Jukic: Es war ein wunderschönes Erlebnis für mich. Ich hatte großes Glück einen tollen Tanzlehrer gehabt zu haben. Er hat mir sehr viel beigebracht – nicht nur tänzerisch sondern auch philosophisch und pädagogisch. Mein Tanzlehrer hatte – aus meiner Sicht – immer das Interesse, mir Tanzen beizubringen. Er wollte mich dahin bringen, dass ich bei einem Fest zum Beispiel bei einem Tango einige Schritte kann oder ein paar Figuren. So gesehen bin ich jetzt mit Sicherheit eine bessere Tänzerin. Ich würde mir jetzt zutrauen, zu tanzen. Aber gut oder perfekt? Da würde ich wohl einige Perfektionsstunden brauchen (schmunzelt).
Sportreport: Über dein Privatleben wird sehr viel geschrieben und spekuliert. Du sprichst nicht gerne darüber. Darum lass mich diese Frage etwas unkonventionell stellen. Kommt es häufig vor, dass du in den Medien etwas über dich liest, von dem du weißt, dass es nicht den Tatsachen entspricht?
Jukic: Aber natürlich – das passiert oft! Ich habe mich sehr gewundert, denn ich war in den letzten beiden Jahren schon drei Mal schwanger. Ich glaube, dass viele dieser Journalisten nicht wissen was sie mit solchen Artikeln anrichten. Das kann oft sehr wehtun.
Meiner Meinung nach habe ich ein Recht auf ein Privatleben – wie jeder andere Mensch auch. Nur weil ich in der Öffentlichkeit stehe heißt es noch lange nicht, dass jeder herumschnüffeln darf! Ich rede einfach nicht gerne darüber, weil ich sowieso weiß, dass jeder das schreibt, was er schreiben will. Da brauche ich oft gar nichts sagen.
Ich habe oft Interviews von mir gelesen, die ich gar nicht gegeben habe.
Zum Beginn habe ich mich darüber sehr aufgeregt. Mittlerweile denke ich mir aber, dass solche Dinge ein Zeichen von Armut sind. Ich bin sehr glücklich – mir geht es gut. Den geringen Anteil von Privatleben möchte ich jedoch für mich behalten. Das können mir einige als egoistisch auslegen – mag sein. Aber ich finde, ich habe ein Recht darauf.
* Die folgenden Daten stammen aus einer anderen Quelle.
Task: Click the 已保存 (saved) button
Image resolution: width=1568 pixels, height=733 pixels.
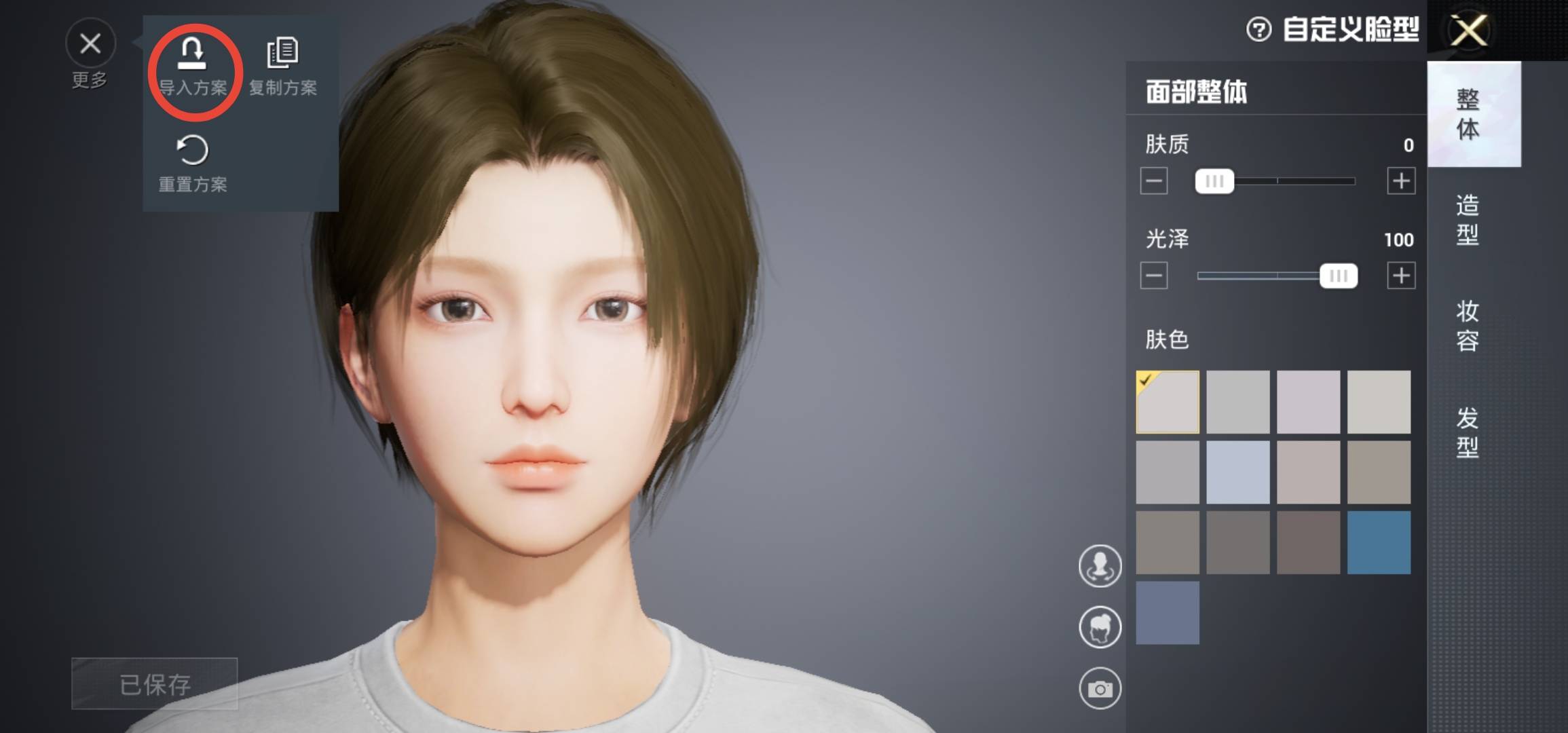Action: pyautogui.click(x=155, y=684)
Sportreport: Letzte Frage. Denkst du haben die Medien zuviel ‚Macht’ wenn es um das Privatleben des Sportlers geht?
Jukic: Eine Verallgemeinerung wäre unfair. Es gibt seriösen Journalismus, bei dem es um Fakten geht – und es gibt Sensationsjournalismus. Die zweite Sorte glaubt, dass sie jetzt etwas enthüllen können. Auf der einen Seite bin ich froh, dass wir in Österreich leben. Denn im Ausland sind die Sitten noch rauer – da ist es schlimm.
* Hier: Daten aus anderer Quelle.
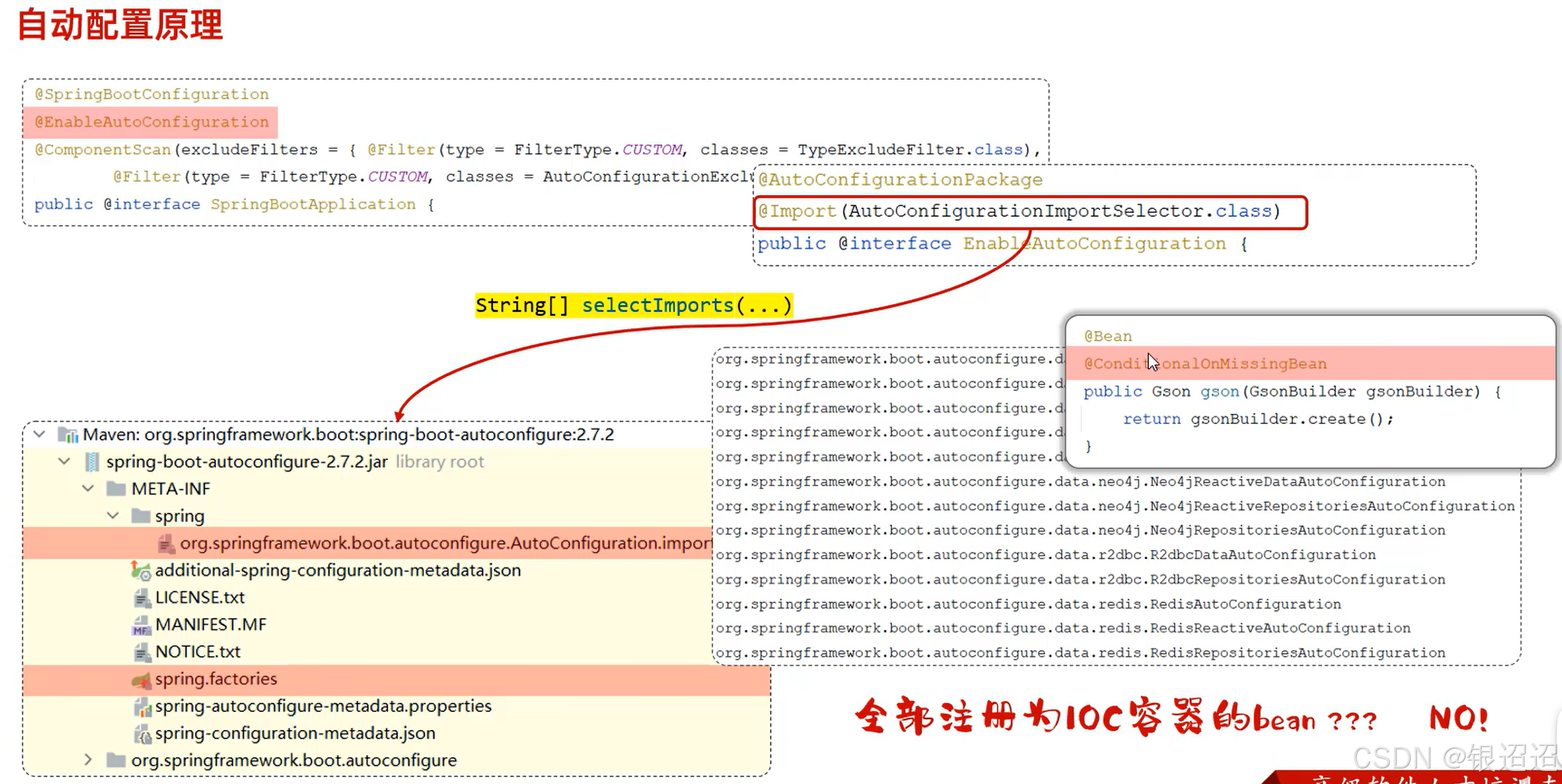Collapse the spring-boot-autoconfigure-2.7.2.jar node
The width and height of the screenshot is (1562, 784).
(64, 461)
Ich finde es einfach unfair und ungerecht. Nur weil ich mit einem berühmten Sportler zusammen lebe, darf ich kein Privatleben haben? Vor allem gibt es niemanden das Recht, sich hier etwas auszudenken. Ich habe da einige schlimme Dinge lesen müssen. Das sich die Menschen Spiele vom Jürgen anschauen ist toll für ihn. Wenn aber dann Journalisten schreiben, dass ich mich beispielsweise sehr gefreut habe – obwohl ich mit ihnen gar nicht gesprochen habe – dann ist das nicht richtig. Natürlich bin ich stolz auf meinen Partner und seine Leistungen. Aber es wäre fair, wenn ich mit Dingen in der Öffentlichkeit zitiert werde, die ich auch wirklich gesagt habe.
Natürlich ist auch wichtig, wie ich angezogen war und wie meine Sitzhaltung war. Geschrieben wird dann beispielsweise, dass ich einen rosa Schal hatte. Dass er aber in Wahrheit blau war, interessiert niemanden.
Sind wir uns ehrlich. Wenn ich bei einem Spiel von Jürgen bin, dann zählt er. Schreibt doch, wie gut er gespielt hat – oder weniger gut! Ich bin nicht wichtig. Ihm gehört das Rampenlicht. Aber das können oder wollen einige nicht verstehen.
Natürlich gibt es aber auch viele Menschen die solche Artikel lesen wollen. So ist aber wohl unsere Zeit. Ich werde versuchen, mich weniger darüber aufzuregen.